(Random House, 1985)
By Clare Howell
This novel is a gut punch, an assault to one’s equilibrium. Once its parade of horrors is imprinted on the mind, there are some that cannot be forgotten. Yet “Blood Meridian” is essential reading to understand America’s fulfillment of manifest destiny. Its prose is sublime. Reading at times like scripture, its omniscient narrator is as pitiless as the Old Testament God. His grimness is unrelieved. The fire and brimstone hover always close to the elemental thirst, pain, avarice, death, continual death, whose avatar, Judge Holden, proclaims, “War is God.”
Yet this work is a companion piece to one of the most serene meditations on the beneficence of human character in American literature—“Death Comes for the Archbishop” by Willa Cather. Together they are crucial tales in America’s origin story. Both are based on historical characters; the stories are contemporaneous, playing out just after the U.S.-Mexican War (1846-48) in the similar terrain of deserts that were formerly part of Mexico. With no army, civilian law enforcement, electricity, postal service, railroad, or penicillin, their stories play out in stark contrast to each other. They’re opposite sides of the same coin.
“The Kid,” a teenager from Tennessee, the co-protagonist with Judge Holden of “Blood Meridian,” goes unnamed. He’s based on the writings of Sam Chamberlain, a young soldier who later rode with the Glanton gang. “The Kid” is prone to violence, easy to provoke, and craves open spaces. He finds his way to Texas and his first demented irregular captain, who rants to him about Mexicans, “What kind of people are these? The Apaches won’t even shoot them. They kill them with rocks… What we’re dealing with is a race of degenerates.” His head ends up in an Indian’s pickle jar.
“The Kid” escapes the demise of his first gang to join a more accomplished miscreant, John Joel Glanton (his real and fictional name), and his band of filibusters, who contract with the Mexican governor of Chihuahua to bring him Apache scalps for bounties. Picture the Americans: “Haggard and haunted and blackened by the sun.
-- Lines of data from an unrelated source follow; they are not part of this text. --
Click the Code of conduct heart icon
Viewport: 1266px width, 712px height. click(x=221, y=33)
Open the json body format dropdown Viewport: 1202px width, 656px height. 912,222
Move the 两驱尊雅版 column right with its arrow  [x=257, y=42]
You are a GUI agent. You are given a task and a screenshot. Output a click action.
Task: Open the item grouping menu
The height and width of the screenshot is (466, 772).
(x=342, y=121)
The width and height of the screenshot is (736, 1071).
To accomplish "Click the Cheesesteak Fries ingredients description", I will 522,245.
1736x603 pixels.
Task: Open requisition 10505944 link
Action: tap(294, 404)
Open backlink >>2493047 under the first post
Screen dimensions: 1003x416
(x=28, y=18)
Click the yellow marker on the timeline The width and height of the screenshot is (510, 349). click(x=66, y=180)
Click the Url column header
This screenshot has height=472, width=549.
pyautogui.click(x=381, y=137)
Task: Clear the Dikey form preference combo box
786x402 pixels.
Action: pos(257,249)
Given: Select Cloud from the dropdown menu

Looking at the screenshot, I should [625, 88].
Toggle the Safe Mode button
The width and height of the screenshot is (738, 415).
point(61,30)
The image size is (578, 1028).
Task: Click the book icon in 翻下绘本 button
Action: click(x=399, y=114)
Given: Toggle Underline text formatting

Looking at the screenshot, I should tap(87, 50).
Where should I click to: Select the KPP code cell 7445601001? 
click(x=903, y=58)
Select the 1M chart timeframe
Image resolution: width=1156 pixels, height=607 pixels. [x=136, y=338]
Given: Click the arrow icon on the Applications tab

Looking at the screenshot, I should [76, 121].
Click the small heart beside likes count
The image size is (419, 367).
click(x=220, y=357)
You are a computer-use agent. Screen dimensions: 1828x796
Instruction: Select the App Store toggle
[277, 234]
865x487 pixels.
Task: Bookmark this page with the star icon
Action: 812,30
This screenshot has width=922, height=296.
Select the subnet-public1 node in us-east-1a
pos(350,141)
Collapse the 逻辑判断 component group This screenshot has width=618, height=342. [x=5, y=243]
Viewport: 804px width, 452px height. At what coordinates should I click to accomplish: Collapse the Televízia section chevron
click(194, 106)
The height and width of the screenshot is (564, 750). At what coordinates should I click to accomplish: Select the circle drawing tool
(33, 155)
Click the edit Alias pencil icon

Even the horses looked alien, decked out as they were in human hair and teeth and skin.” Except for their weapons, “there was nothing about them to suggest even the discovery of the wheel.”
The action proceeds with Glanton’s gangsters roaming the desert back and forth across the border looking for Apaches. “They kill and scalp any Indians they come across—pastoralists, farmers, laborers, old and young, and Mexicans, as they raid a pueblo. Men were moving on foot among the huts with torches and dragging the victims out, slathered and dripping with blood, hacking at the dying and decapitating those who knelt for mercy.”
“They take their booty to Chihuahua to redeem, the scalps being strung about the iron fretwork of the gazebo like decorations. The severed heads had been raised on the poles above the lamp standards where they now contemplated with their caved and pagan eyes the dry hides of their kinsmen”
But the Indians give as good as they get, stripping the clothes from the dead and seizing them up by the hair and passing their blades about the skulls of the living and the dead alike and snatching aloft the bloody wigs and hacking and chopping at the naked bodies.”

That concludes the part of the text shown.